> _BRIEF_: Take the line containing "Click the scroll down arrow of table" and every line below it through the end of the entries, and output them verbatim, pictures excluded.

> _WORKING DATA_:
★ ★ ★ ★

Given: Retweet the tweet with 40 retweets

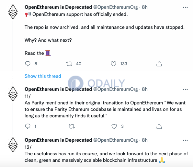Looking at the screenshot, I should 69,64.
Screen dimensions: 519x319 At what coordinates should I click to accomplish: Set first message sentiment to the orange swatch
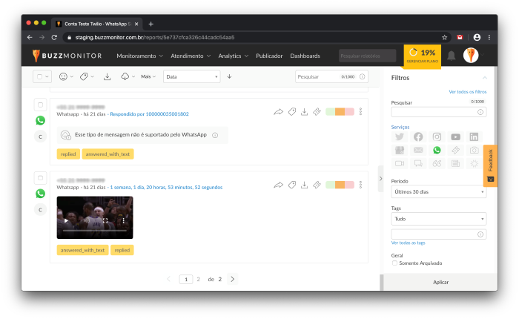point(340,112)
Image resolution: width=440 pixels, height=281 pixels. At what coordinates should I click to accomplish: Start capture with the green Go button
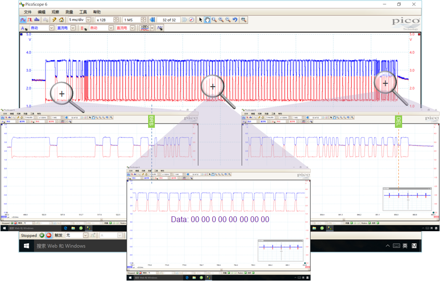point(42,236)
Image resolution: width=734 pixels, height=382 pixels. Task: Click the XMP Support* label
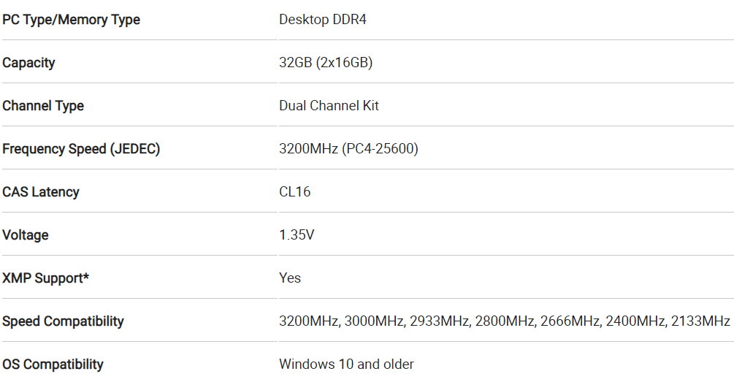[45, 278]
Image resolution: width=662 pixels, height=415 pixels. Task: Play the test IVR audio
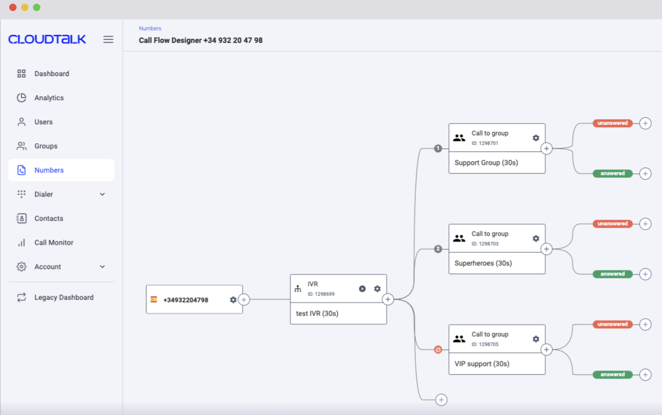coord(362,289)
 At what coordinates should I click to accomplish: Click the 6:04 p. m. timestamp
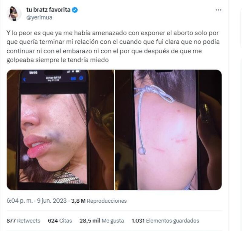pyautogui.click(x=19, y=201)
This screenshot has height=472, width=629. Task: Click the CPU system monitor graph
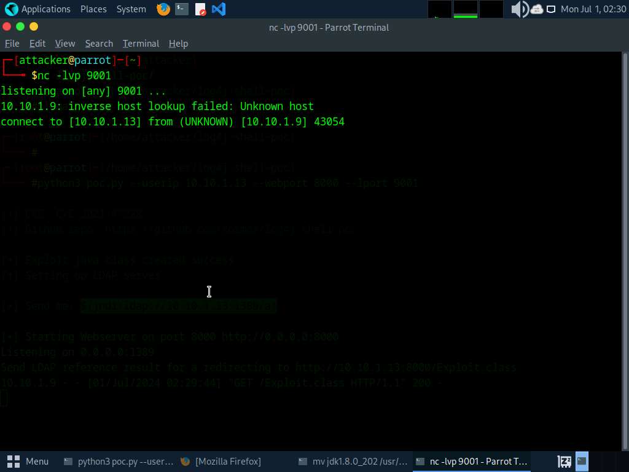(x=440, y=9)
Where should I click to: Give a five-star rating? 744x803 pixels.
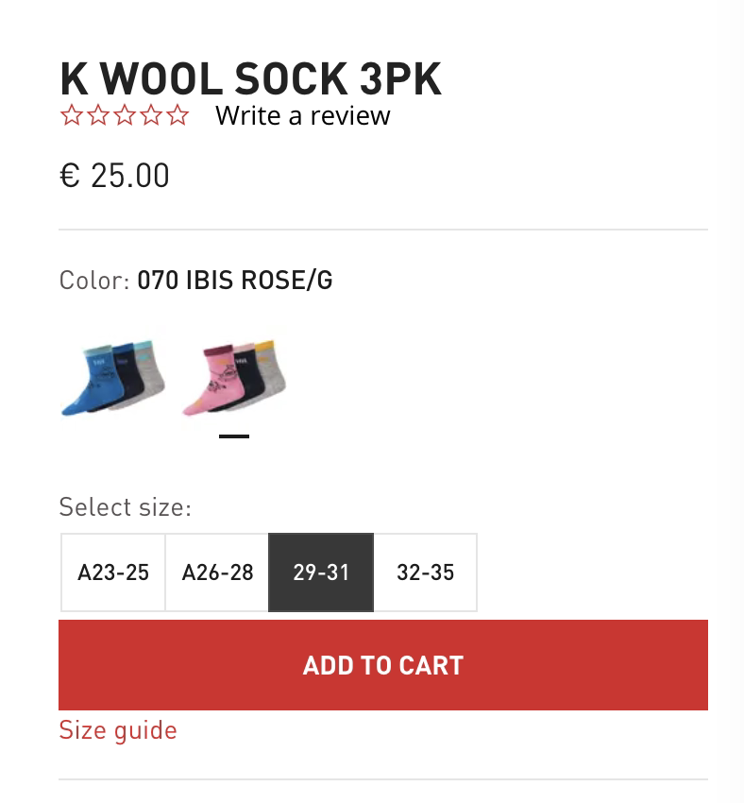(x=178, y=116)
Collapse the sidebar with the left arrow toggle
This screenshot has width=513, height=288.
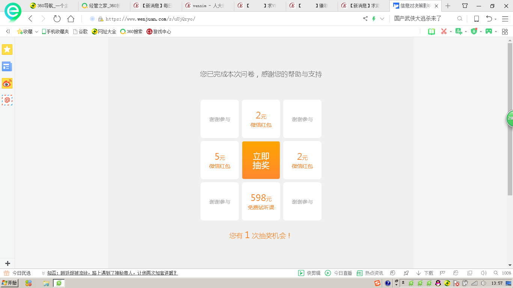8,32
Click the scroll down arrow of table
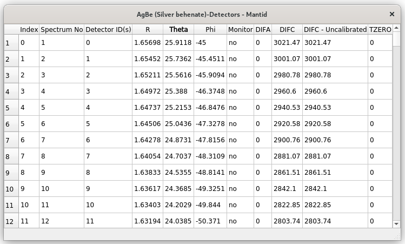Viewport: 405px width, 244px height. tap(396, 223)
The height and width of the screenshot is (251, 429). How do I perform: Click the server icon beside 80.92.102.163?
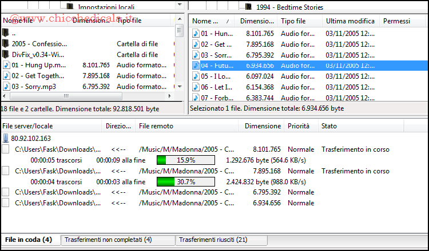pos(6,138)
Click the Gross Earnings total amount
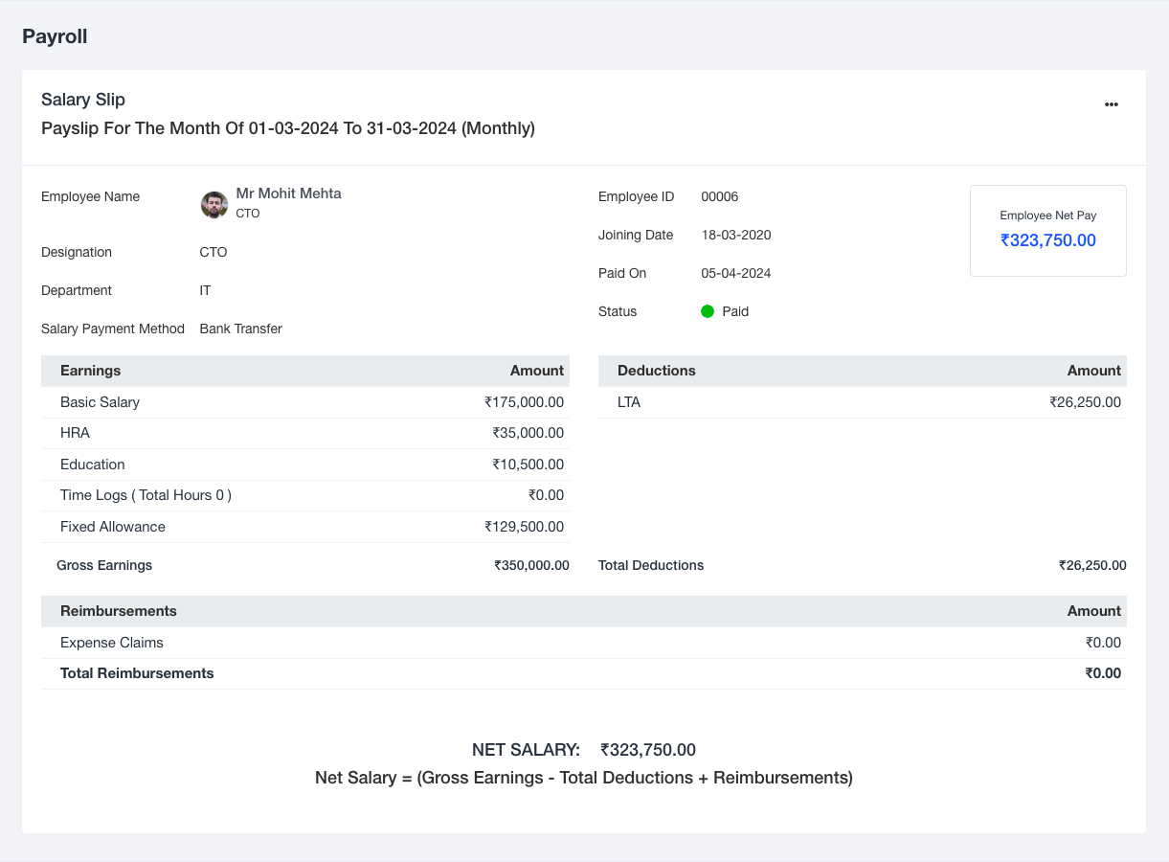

★ ★ ★ ★

> _SOLUTION TO THIS PROBLEM_:
Click the scroll down arrow of table
Viewport: 405px width, 244px height. tap(396, 223)
The height and width of the screenshot is (251, 429). How do I perform: Click the server icon beside 80.92.102.163?
pos(6,138)
Click the Gross Earnings total amount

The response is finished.